> Excerpted records:
^^^^

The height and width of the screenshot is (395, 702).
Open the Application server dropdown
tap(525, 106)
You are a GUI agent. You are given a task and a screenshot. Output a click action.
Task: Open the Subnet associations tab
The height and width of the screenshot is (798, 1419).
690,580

^^^^

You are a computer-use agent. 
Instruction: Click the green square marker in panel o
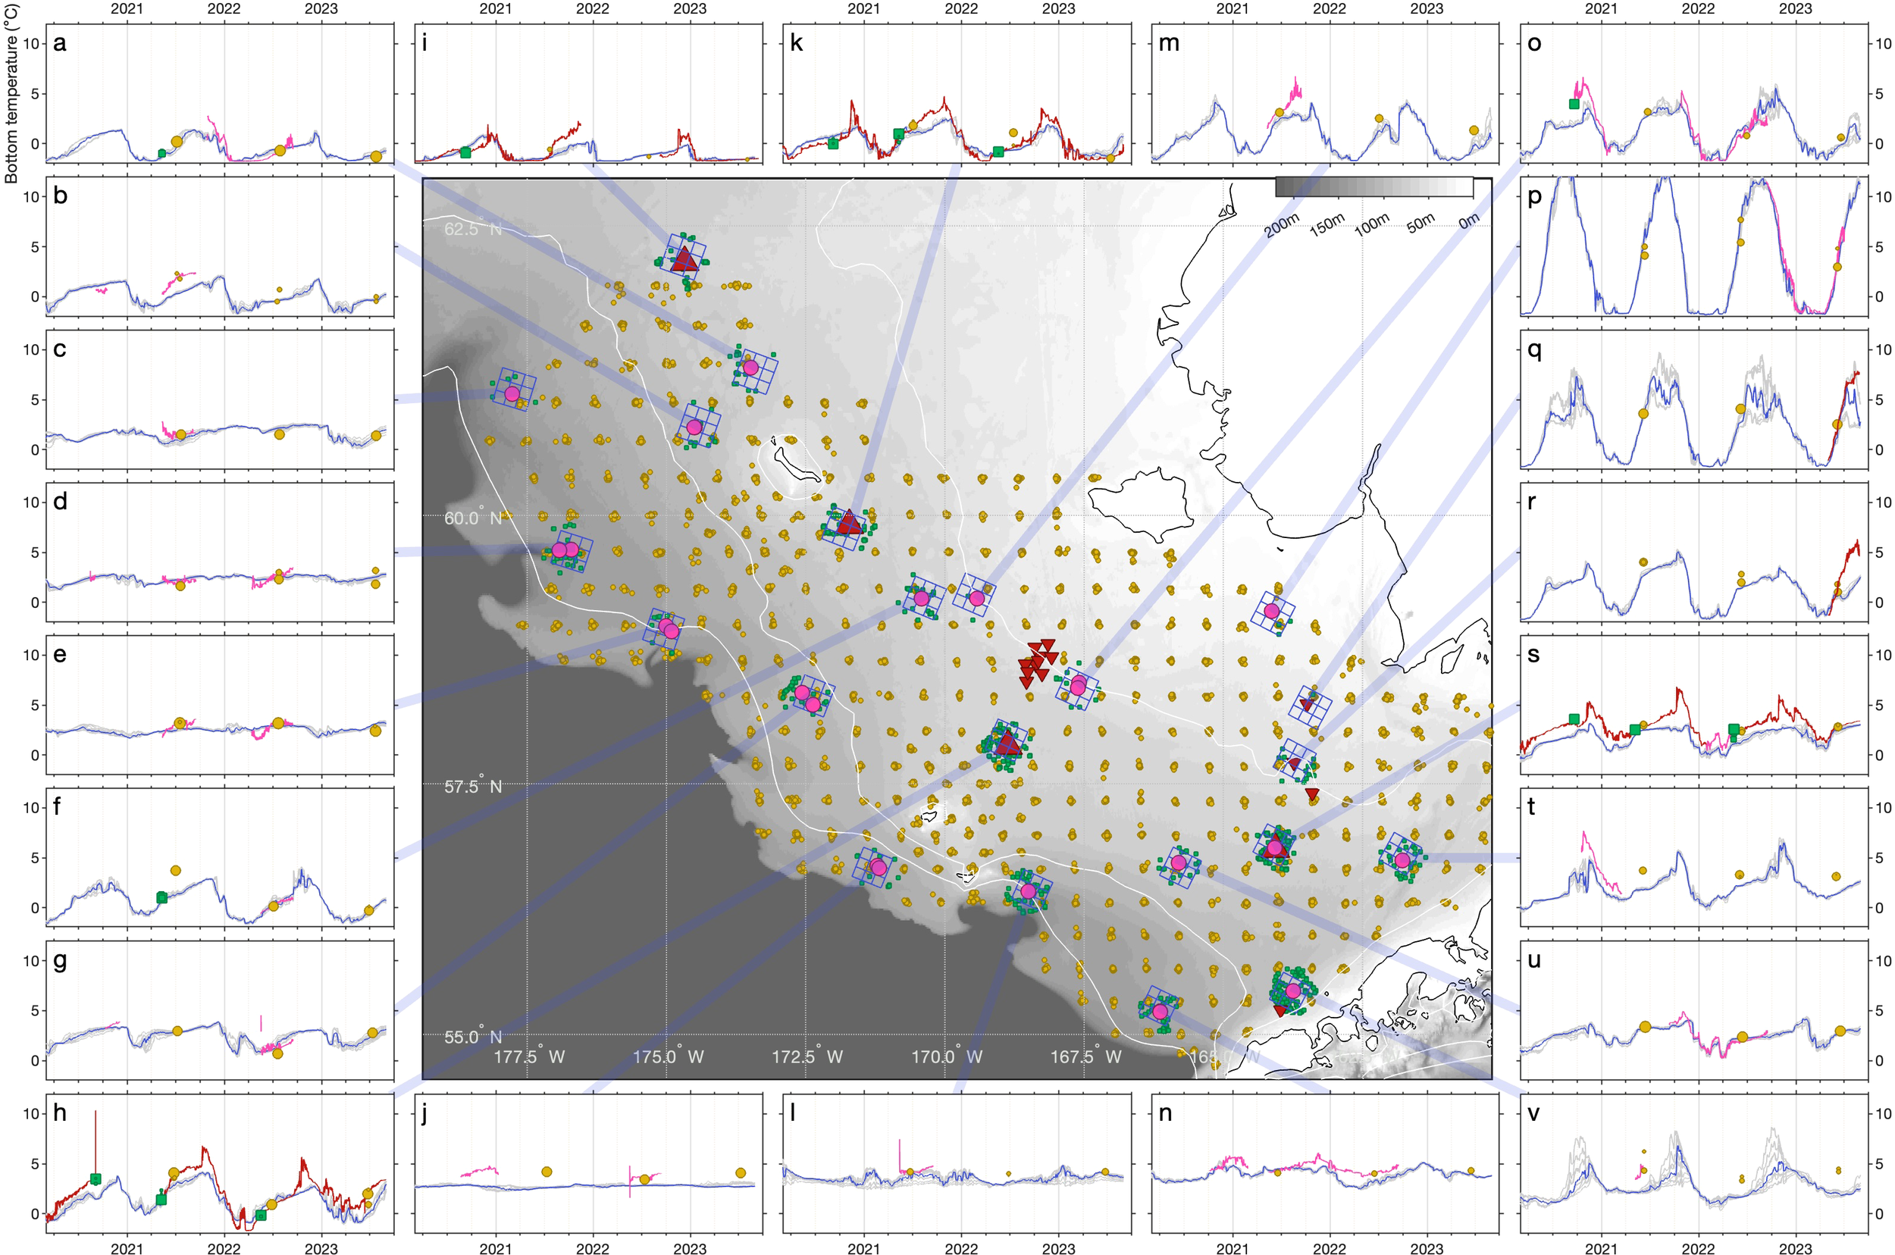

^^^^

> What the task asks:
The lines in the entries above that carry the word "agent" must be copied.

> Answer section:
You are a GUI agent. You are given a task and a screenshot. Output a click action.
You are a computer-use agent. 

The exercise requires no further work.